_Problem description:_ Retype the lines of the listing below exactly, but only those from the one containing "This screenshot has" through the last line; pictures stay out.

§

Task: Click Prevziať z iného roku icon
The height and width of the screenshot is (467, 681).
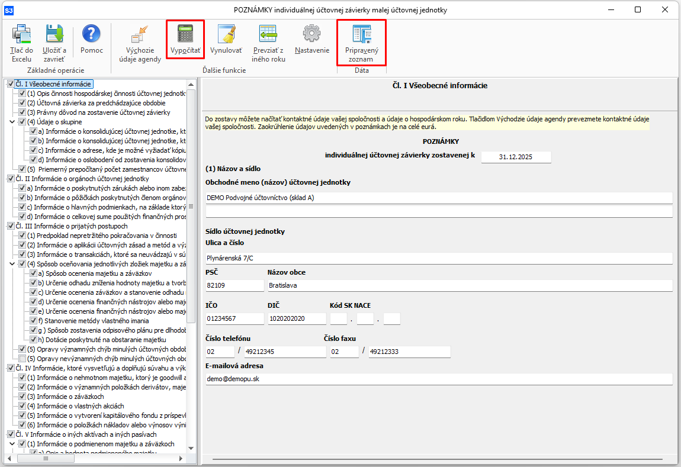Action: click(268, 34)
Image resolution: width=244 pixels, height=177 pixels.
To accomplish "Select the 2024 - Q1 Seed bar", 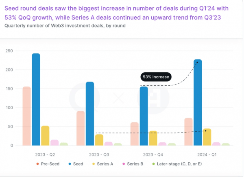I will [x=198, y=102].
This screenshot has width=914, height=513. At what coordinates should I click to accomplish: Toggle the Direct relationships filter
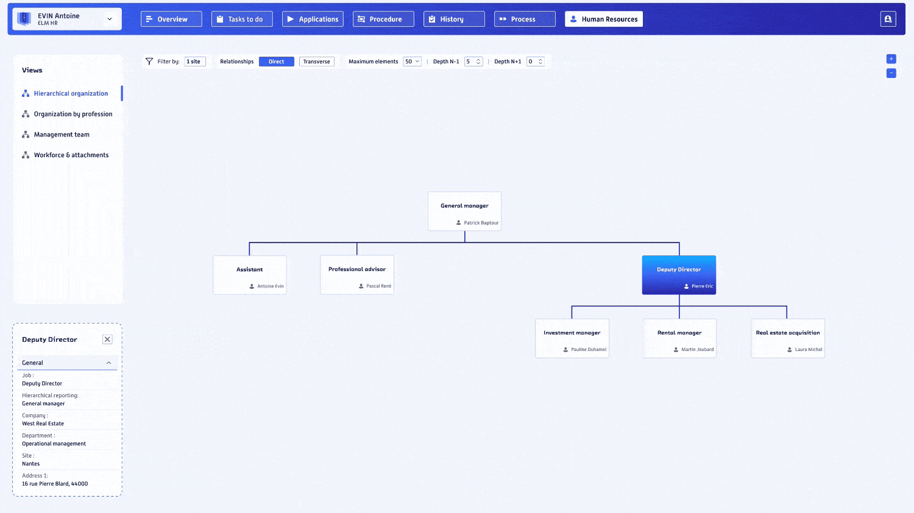pyautogui.click(x=276, y=61)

§

_Result for this task:_
This screenshot has width=914, height=513. At what coordinates should I click to accomplish: Toggle the Direct relationships filter
pyautogui.click(x=276, y=61)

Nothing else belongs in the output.